There are multiple layers to the OS API. There is the Resource Manager, which provides the structured view. Underneath it is the File Manager, which gives you a stream of bytes. You can use either API to access the resource fork, and there are reasons why you would use the lower-level API.

One example from the documentation was to provide a backup. For various reasons, it was possible that a resource fork could become corrupt—this is back in the day that macOS had no protected memory (for shame!), disk was slow, and we didn’t use journaling filesystems. Some programs kept around backup copies of whatever file you were working on. If your data was stored in the resource fork, well, there’s an easy way to get a backup… just open the resource fork as a stream of bytes and copy it to another place on disk. You could copy it a data fork, and some people even copied it to a data fork in the same file.

The other main reason you would use the lower-level API is because you are writing a program like MacBinary or Stuffit.

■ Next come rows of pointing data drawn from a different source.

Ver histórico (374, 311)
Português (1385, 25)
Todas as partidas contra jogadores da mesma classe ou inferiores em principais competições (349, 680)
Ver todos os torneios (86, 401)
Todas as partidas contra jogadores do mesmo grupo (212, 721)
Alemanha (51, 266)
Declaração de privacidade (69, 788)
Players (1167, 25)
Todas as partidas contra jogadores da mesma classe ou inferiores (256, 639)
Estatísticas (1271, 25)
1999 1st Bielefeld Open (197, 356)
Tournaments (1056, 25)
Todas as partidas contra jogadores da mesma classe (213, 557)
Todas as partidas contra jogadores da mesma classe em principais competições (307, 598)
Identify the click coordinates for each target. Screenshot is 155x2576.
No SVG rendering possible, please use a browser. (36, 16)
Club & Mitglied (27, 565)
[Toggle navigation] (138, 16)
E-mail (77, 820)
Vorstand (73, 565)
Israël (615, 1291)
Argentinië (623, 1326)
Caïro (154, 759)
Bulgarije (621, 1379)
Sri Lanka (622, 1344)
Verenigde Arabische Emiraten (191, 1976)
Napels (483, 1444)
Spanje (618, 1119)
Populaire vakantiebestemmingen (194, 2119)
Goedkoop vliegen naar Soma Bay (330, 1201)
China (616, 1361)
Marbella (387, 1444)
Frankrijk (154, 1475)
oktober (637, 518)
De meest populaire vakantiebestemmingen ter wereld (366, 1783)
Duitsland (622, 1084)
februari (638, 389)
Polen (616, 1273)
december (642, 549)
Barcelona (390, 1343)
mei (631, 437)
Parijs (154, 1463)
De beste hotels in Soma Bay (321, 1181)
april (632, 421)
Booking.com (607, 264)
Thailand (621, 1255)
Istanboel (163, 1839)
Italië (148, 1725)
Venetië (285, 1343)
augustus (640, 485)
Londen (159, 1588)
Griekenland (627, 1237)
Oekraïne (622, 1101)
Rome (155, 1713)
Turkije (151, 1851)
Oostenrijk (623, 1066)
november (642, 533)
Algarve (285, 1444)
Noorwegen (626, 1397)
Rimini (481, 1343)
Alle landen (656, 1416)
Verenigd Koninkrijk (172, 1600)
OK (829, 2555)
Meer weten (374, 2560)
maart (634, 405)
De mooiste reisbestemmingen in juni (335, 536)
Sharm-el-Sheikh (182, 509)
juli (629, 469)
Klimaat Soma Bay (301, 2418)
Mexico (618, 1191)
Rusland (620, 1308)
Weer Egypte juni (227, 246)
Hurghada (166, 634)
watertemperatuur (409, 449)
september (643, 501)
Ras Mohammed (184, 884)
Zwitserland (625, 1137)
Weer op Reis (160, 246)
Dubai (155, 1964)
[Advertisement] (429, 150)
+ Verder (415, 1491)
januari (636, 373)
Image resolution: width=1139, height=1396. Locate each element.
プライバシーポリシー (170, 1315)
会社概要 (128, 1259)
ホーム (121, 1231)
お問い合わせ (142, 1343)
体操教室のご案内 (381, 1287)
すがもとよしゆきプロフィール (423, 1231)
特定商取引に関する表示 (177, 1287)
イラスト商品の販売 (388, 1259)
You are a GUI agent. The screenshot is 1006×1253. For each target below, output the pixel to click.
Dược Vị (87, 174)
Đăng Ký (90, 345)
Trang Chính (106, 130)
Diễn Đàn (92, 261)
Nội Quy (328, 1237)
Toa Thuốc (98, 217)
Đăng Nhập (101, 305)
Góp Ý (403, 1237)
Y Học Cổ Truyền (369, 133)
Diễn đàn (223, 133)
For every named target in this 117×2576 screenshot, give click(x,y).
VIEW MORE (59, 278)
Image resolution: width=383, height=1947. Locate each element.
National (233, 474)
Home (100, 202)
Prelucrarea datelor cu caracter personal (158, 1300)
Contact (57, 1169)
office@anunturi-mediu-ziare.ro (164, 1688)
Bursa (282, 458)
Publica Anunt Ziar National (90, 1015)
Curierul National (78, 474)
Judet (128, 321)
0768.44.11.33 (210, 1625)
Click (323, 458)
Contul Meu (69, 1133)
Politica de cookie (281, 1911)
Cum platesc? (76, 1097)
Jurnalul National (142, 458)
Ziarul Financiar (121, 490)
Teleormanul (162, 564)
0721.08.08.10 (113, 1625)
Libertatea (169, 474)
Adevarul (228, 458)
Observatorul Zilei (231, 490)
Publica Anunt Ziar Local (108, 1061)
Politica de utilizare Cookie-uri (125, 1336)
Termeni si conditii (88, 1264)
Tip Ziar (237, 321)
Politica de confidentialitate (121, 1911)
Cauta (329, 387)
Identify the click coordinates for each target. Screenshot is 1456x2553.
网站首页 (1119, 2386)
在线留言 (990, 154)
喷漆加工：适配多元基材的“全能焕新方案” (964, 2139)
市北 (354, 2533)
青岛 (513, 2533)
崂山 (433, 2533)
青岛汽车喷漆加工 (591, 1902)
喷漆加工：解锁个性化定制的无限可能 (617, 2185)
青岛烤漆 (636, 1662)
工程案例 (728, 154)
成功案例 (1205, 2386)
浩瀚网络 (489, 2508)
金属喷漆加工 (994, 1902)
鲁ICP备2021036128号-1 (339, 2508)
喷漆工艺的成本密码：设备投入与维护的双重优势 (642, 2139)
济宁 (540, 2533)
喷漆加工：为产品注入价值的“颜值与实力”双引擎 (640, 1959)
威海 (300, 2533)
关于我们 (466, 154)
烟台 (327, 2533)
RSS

> This in mind, it's curious that we never saw an archive file format that sends the hunks within the resource fork as individual files in the archive beside the data-fork file,

Well, there are advantages and disadvantages to that approach. You can already access resources inside a resource fork inside various archive formats, like MacBinary, AppleDouble, and AppleSingle. But you probably do want to preserve the actual byte stream of the resource fork itself. (And there’s also an undocumented compression format for single resources.)